Material shown →
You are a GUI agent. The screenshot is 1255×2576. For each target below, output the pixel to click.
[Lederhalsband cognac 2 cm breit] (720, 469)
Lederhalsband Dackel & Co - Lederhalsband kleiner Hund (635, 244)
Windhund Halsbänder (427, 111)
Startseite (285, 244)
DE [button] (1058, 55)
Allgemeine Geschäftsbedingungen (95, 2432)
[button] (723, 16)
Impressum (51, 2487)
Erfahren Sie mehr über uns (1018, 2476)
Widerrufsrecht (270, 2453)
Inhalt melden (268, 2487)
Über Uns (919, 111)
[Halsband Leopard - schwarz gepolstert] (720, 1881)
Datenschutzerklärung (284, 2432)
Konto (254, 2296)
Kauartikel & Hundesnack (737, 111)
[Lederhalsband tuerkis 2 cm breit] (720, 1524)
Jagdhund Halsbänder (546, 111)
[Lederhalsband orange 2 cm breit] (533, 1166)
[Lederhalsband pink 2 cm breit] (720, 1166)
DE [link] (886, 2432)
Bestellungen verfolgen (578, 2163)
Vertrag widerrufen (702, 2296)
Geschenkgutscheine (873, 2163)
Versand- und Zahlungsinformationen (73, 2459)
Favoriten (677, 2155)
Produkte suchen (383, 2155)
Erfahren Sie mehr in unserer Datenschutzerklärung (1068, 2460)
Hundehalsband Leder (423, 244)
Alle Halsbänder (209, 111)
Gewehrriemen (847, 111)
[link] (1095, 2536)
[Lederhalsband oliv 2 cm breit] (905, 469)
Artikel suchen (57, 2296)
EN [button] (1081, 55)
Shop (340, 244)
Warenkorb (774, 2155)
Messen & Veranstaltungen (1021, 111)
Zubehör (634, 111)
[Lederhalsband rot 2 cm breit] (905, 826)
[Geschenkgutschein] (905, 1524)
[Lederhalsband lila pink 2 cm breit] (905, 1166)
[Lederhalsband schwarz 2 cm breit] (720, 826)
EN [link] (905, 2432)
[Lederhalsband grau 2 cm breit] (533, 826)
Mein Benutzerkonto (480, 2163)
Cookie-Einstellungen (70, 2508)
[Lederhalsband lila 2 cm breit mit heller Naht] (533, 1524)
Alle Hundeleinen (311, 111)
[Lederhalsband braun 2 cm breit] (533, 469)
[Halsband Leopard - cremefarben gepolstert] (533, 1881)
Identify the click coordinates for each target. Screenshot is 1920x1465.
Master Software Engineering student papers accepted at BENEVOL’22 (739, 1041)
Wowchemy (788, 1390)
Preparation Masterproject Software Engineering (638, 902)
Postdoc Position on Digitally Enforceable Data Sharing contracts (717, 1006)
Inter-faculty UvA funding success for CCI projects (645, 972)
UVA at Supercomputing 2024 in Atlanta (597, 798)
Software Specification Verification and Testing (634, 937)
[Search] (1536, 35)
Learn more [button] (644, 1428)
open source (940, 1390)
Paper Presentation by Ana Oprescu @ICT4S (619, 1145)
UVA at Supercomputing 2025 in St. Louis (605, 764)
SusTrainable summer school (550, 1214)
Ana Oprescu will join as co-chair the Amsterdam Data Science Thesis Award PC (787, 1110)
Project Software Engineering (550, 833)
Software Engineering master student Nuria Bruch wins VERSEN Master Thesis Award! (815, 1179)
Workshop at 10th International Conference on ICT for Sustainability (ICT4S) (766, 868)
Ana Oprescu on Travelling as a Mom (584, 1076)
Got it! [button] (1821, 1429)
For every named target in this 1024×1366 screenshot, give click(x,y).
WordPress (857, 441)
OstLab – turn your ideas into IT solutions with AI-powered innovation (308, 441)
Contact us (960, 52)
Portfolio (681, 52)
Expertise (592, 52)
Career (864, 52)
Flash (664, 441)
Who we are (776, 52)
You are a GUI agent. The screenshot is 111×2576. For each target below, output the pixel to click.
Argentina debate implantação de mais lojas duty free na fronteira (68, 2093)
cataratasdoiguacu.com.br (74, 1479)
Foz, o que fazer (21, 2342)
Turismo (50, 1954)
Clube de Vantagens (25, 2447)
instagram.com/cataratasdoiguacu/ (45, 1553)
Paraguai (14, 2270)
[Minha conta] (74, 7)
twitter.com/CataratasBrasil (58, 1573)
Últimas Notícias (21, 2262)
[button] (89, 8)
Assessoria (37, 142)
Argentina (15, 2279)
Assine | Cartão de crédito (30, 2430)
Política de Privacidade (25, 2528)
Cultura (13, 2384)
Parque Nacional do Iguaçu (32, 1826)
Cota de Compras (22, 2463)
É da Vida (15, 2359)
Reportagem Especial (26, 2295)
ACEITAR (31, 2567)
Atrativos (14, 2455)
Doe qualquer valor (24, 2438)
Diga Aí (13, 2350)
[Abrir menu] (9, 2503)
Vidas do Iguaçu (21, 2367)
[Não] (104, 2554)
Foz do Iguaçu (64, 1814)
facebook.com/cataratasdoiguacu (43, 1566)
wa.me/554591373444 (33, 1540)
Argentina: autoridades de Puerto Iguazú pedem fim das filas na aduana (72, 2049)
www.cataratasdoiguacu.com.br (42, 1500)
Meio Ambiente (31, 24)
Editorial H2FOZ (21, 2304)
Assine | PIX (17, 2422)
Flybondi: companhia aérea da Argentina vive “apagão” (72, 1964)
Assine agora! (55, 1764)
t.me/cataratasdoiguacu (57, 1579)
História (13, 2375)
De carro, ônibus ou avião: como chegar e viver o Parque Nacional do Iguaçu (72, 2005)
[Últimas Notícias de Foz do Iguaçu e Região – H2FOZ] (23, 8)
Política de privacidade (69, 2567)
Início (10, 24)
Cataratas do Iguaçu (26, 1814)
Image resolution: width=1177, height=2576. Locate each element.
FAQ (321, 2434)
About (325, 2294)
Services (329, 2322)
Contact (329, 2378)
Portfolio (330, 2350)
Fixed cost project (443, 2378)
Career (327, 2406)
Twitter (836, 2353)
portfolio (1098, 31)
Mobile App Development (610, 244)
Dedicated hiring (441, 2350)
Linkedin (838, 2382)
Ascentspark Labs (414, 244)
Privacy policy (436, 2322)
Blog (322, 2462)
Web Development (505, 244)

Requirement → Copy each line from the data that features the string "Política".

Output below →
Política de Privacidade (25, 2528)
Política de privacidade (69, 2567)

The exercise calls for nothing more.